Transfer-based machine translation
By Wikipedia,
the free encyclopedia,
http://en.wikipedia.org/wiki/Transfer-based_machine_translation
Get the List of 5,400+ Translation Agencies Now! No Recurring Membership Fees!
Transfer-based machine translation is a type of
machine
translation, it is based on the idea of interlingua
and is currently one of the most widely used methods of
machine translation.
Overview
Both transfer-based and interlingua-based machine translation
have the same idea: to make a translation it is necessary
to have an intermediate representation that captures the
"meaning" of the original sentence in order to generate
the correct translation. In interlingua-based MT this intermediate
representation must be independent of the languages in question,
whereas in transfer-based MT, it has some dependence on
the language pair involved.
The way in which transfer-based machine translation systems
work varies substantially, but in general they follow the
same pattern: they apply sets of linguistic rules which
are defined as correspondences between the structure of
the source language and that of the target language. The
first stage involves analysing the input text for morphology
and syntax
(and sometimes semantics)
to create an internal representation. The translation is
generated from this representation using both bilingual
dictionaries and grammatical rules.
It is possible with this translation strategy to obtain
fairly high quality translations, with accuracy in the region
of 90% (although this is highly dependent on the language
pair in question — for example the distance between the
two).
How it works
In a rule-based machine translation system the original
text is first analysed morphologically and syntactically
in order to obtain a syntactic representation. This representation
can then be refined to a more abstract level putting emphasis
on the parts relevant for translation and ignoring other
types of information. The transfer process then converts
this final representation (still in the original language)

• **GOAL 1**
Using the text on transfer-based machine translation, answer these questions:
(a) In interlingua-based MT, what must be true of the intermediate representation?
(b) In what region does the text put the accuracy obtainable with this translation strategy?
(c) What two resources are used to generate the translation from the internal representation?
• **GOAL 2**
Quote the text on transfer-based machine translation, starting with "Transfer-based machine translation is" and going on through "machine translation.".

• **DATA LINES**
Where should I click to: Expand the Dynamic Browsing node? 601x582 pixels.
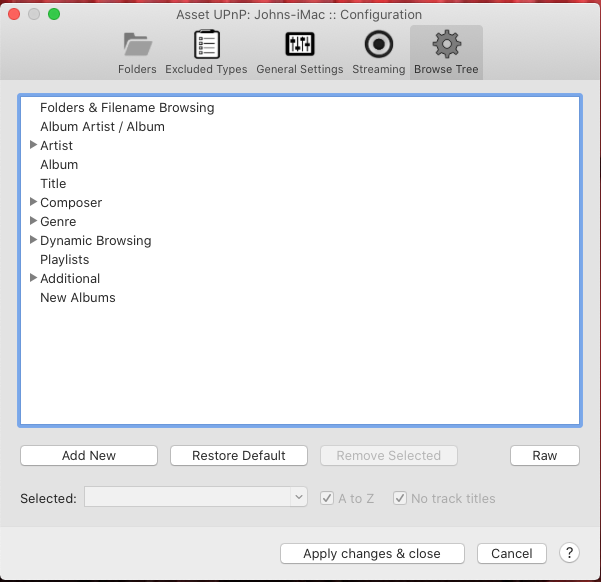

• **RESULT 1**
(a) It must be independent of the languages in question.
(b) In the region of 90%.
(c) Bilingual dictionaries and grammatical rules.

• **RESULT 2**
Transfer-based machine translation is a type of
machine
translation, it is based on the idea of interlingua
and is currently one of the most widely used methods of
machine translation.